DURKEE, Ore. — Bert Siddoway heard the fire before he saw it, no seconds at all between the flash of lightning and the boom of thunder. The strike “shook the whole flipping town,” he said, and immediately ignited a wildfire in a hard-to-reach spot in the hills above the community where he is both a rancher and captain of the rural volunteer fire department.
On July 20, three days after it started, the Durkee Fire was 15 miles wide and moving at 30 mph, and was, for a time, the largest wildfire in the nation. Fueled by dry grasslands, the fire jumped over Interstate 84 near the Oregon-Idaho border, closing the road to traffic for several days and cloaking the region in smoke. Last month, pine trees reduced to snags continued to puff smoke from embers smoldering deep within. The once-tawny hills, scattered with sagebrush and pines, were charred black as far as the eye could see.

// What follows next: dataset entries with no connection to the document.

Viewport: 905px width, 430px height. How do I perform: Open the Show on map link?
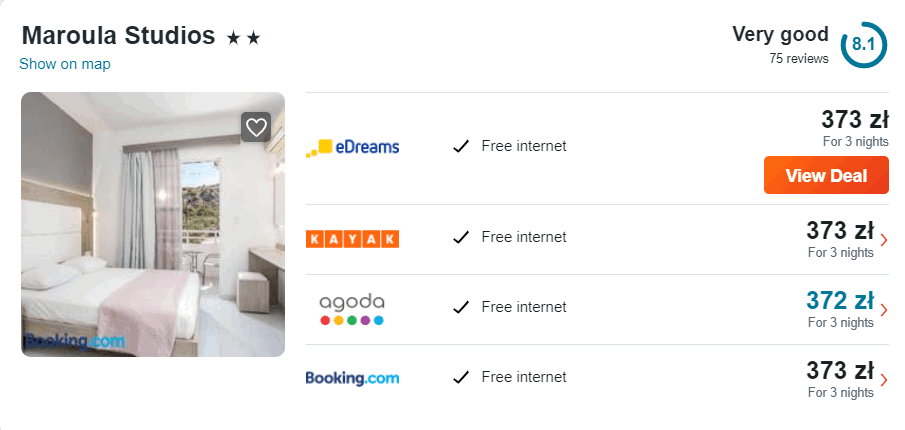tap(65, 64)
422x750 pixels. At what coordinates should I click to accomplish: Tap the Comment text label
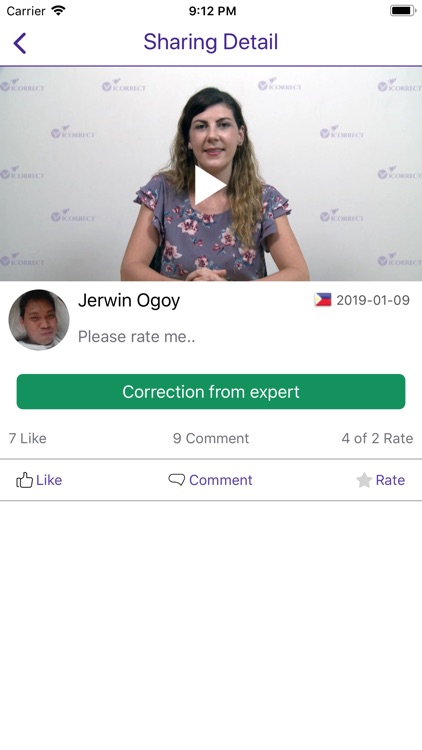pos(221,480)
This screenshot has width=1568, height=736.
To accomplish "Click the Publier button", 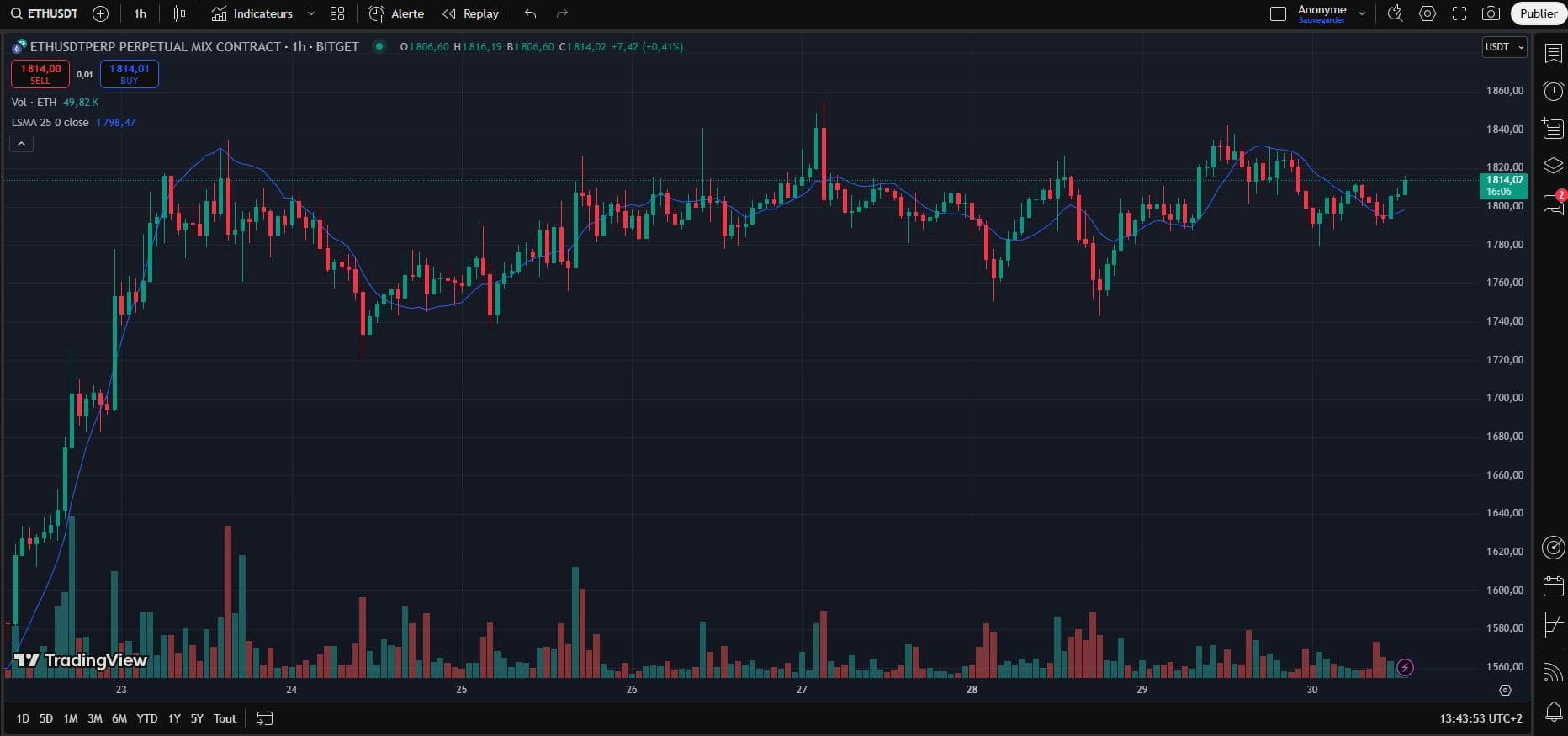I will [1539, 13].
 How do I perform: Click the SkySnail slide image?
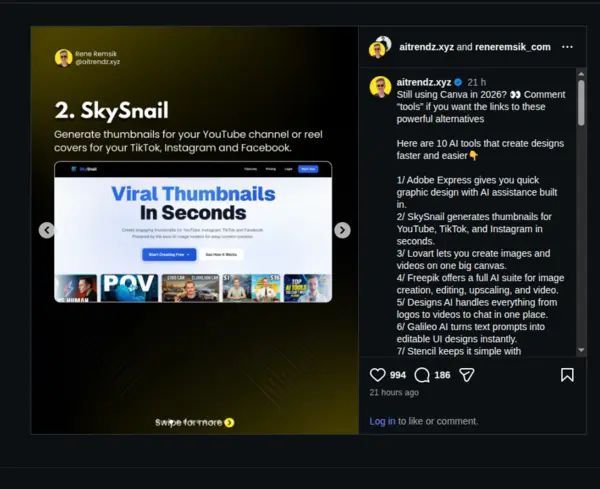pyautogui.click(x=194, y=230)
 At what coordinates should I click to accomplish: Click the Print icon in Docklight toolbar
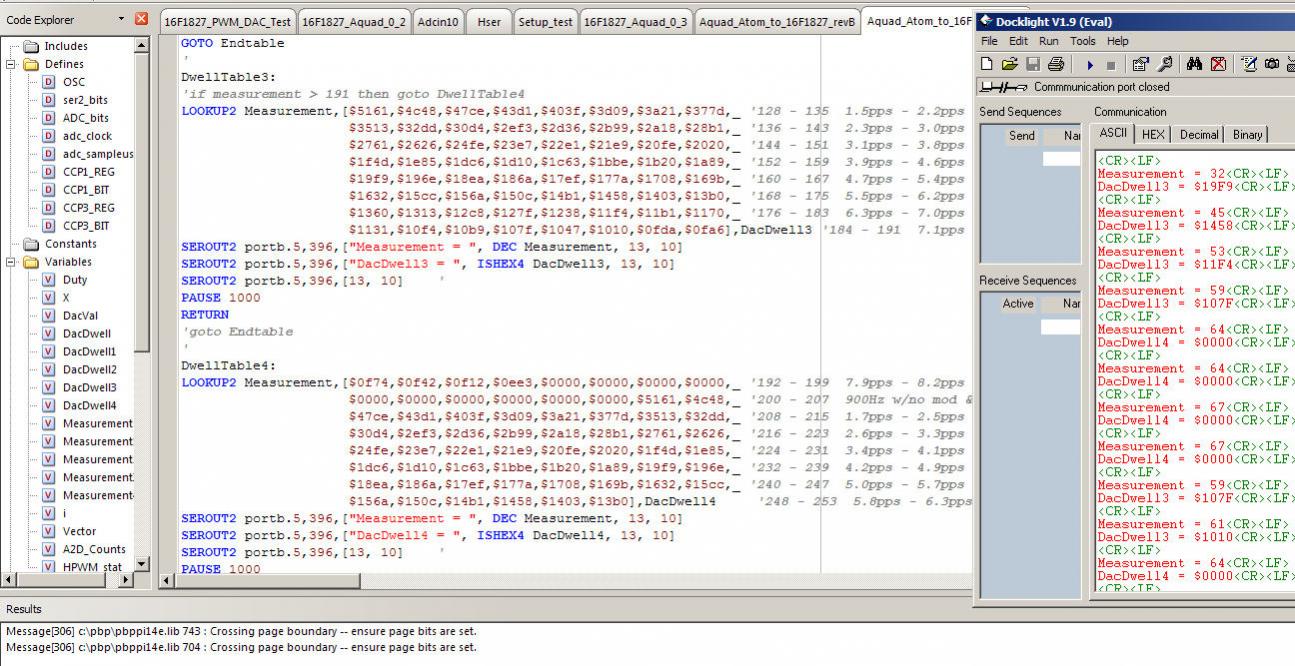point(1055,64)
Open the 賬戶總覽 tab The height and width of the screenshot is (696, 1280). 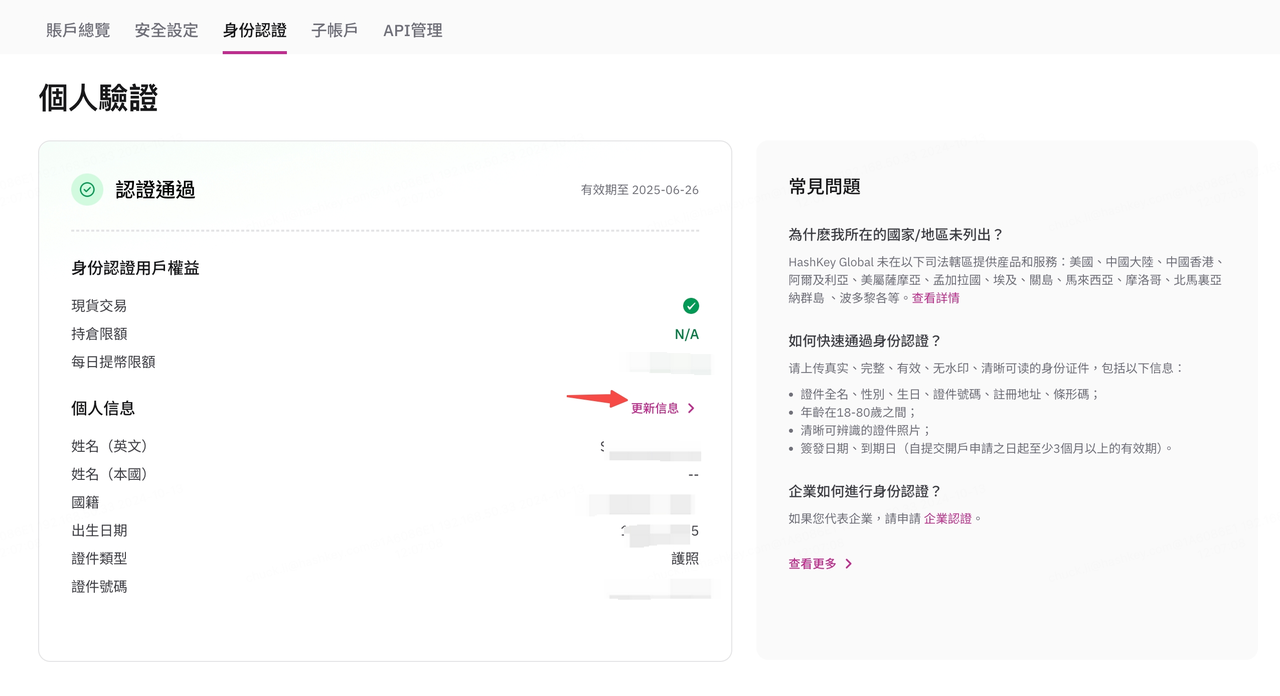(x=78, y=30)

“By the first of August when fire season is supposed to start, we were burned out,” Siddoway said, on a tour of the fire damage. “For a while, it looked like the whole world might burn.”
As the Durkee Fire burned in eastern Oregon, other major fires blazed at the same time across Oregon and Washington, straining both national and state resources. Fire crews were so strapped nationally that firefighters from Virginia with little experience with range wildfires were the only personnel available. When the fire season began to ebb at the end of September, 1.9 million acres in Oregon had burned — a state record.